Like DNN and CNN models we trained in the past, RNN models are relatively easy to train using keras after the pre-processing stage. In the following example, we use layer_embedding() to fit an embedding layer based on the training dataset, which has two parameters: input_dim (the number of unique words) and output_dim (the length of dense vectors). Then, we add a simple RNN layer by calling layer_simple_rnn() and followed by a dense layer layer_dense() to connect to the response binary variable.

rnn_model <- keras_model_sequential()
rnn_model %>%
  layer_embedding(input_dim = max_unique_word, output_dim = 128) %>% 
  layer_simple_rnn(units = 64, dropout = 0.2, 
                   recurrent_dropout = 0.2) %>% 
  layer_dense(units = 1, activation = 'sigmoid')
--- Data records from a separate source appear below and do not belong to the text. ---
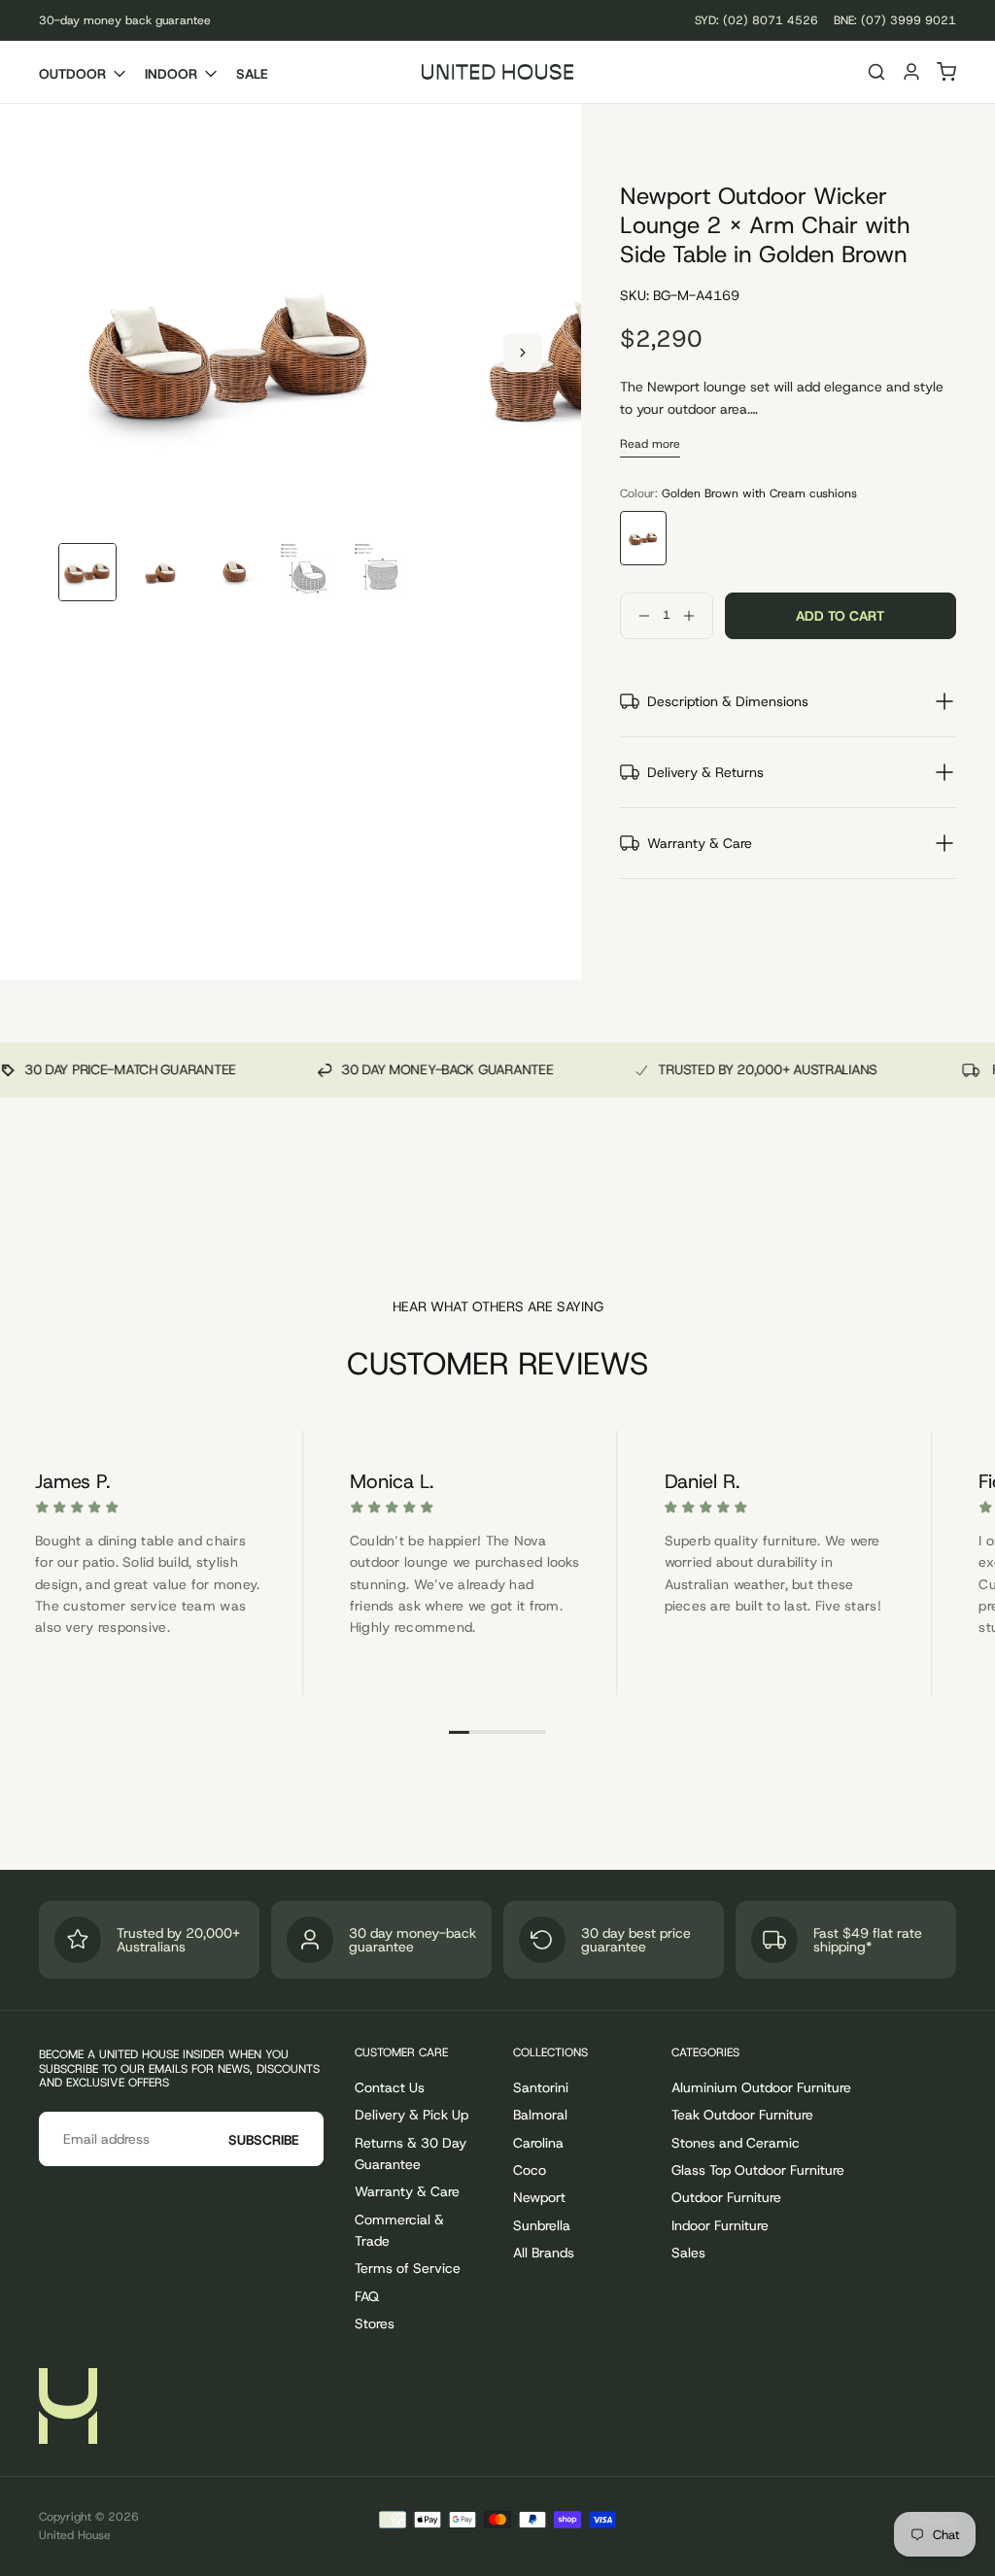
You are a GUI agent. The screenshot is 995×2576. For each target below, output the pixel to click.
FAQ (367, 2296)
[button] (876, 74)
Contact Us (390, 2087)
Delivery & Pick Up (411, 2114)
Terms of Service (408, 2268)
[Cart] (946, 74)
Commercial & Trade (399, 2230)
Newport (539, 2197)
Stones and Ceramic (735, 2143)
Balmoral (540, 2114)
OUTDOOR (72, 74)
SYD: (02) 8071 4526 (756, 20)
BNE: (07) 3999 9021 (895, 20)
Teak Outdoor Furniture (742, 2114)
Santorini (540, 2087)
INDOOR (171, 74)
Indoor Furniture (720, 2225)
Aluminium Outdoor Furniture (761, 2087)
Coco (529, 2170)
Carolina (538, 2143)
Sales (688, 2252)
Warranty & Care (407, 2191)
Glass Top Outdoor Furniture (757, 2170)
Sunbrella (541, 2225)
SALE (252, 74)
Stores (375, 2323)
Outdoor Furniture (726, 2197)
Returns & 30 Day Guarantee (410, 2153)
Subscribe (263, 2140)
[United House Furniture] (68, 2406)
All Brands (543, 2252)
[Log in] (911, 74)
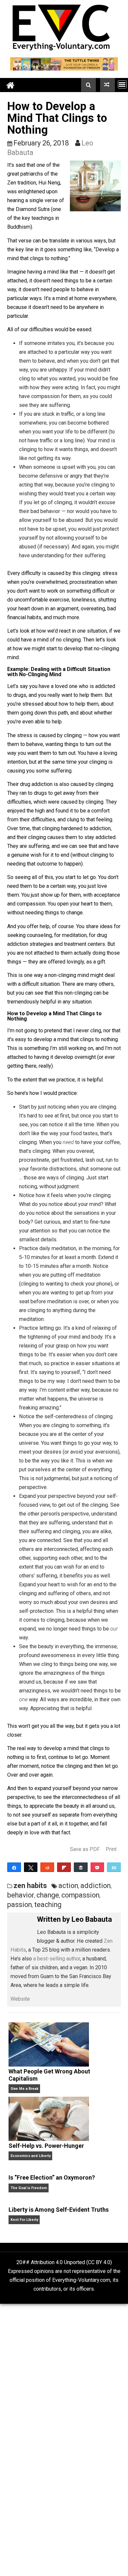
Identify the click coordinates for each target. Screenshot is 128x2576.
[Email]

We compile the RNN model by defining the loss function, optimizer to use, and metrics to track the same way as DNN and CNN models.

rnn_model %>% compile(
  loss = 'binary_crossentropy',
  optimizer = 'adam',
  metrics = c('accuracy')
)

Let us define a few more variables before fitting the model: batch_size, epochs, and validation_split. These variables have the same meaning as DNN and CNN models we see in the past.

batch_size = 128
epochs = 5
validation_split = 0.2

rnn_history <- rnn_model %>% fit(
  x_train, y_train,
  batch_size = batch_size,
  epochs = epochs,
  validation_split = validation_split
)
plot(rnn_history)

rnn_model %>% 
   evaluate(x_test, y_test)
##      loss  accuracy 
## 0.5441073 0.7216800

LSTM RNN Model

A simple RNN layer is a good starting point for learning RNN, but the performance is usually not that good because these long-term dependencies are impossible to learn due to vanishing gradient. Long Short Term Memory RNN model (LSTM) can carry useful information from the earlier words to later words. In keras, it is easy to replace a simple RNN layer with an LSTM layer by using layer_lstm().

lstm_model <- keras_model_sequential()

lstm_model %>%
  layer_embedding(input_dim = max_unique_word, output_dim = 128) %>% 
  layer_lstm(units = 64, dropout = 0.2, recurrent_dropout = 0.2) %>% 
  layer_dense(units = 1, activation = 'sigmoid')

lstm_model %>% compile(
  loss = 'binary_crossentropy',
  optimizer = 'adam',
  metrics = c('accuracy')
)

batch_size = 128
epochs = 5
validation_split = 0.2

lstm_history <- lstm_model %>% fit(
  x_train, y_train,
  batch_size = batch_size,
  epochs = epochs,
  validation_split = validation_split
)
plot(lstm_history)

lstm_model %>% 
   evaluate(x_test, y_test)
##     loss accuracy 
## 0.361364 0.844080

This simple example shows that LSTM’s performance has improved dramatically from the simple RNN model. The computation time for LSTM is roughly doubled when compared with the simple RNN model for this small dataset.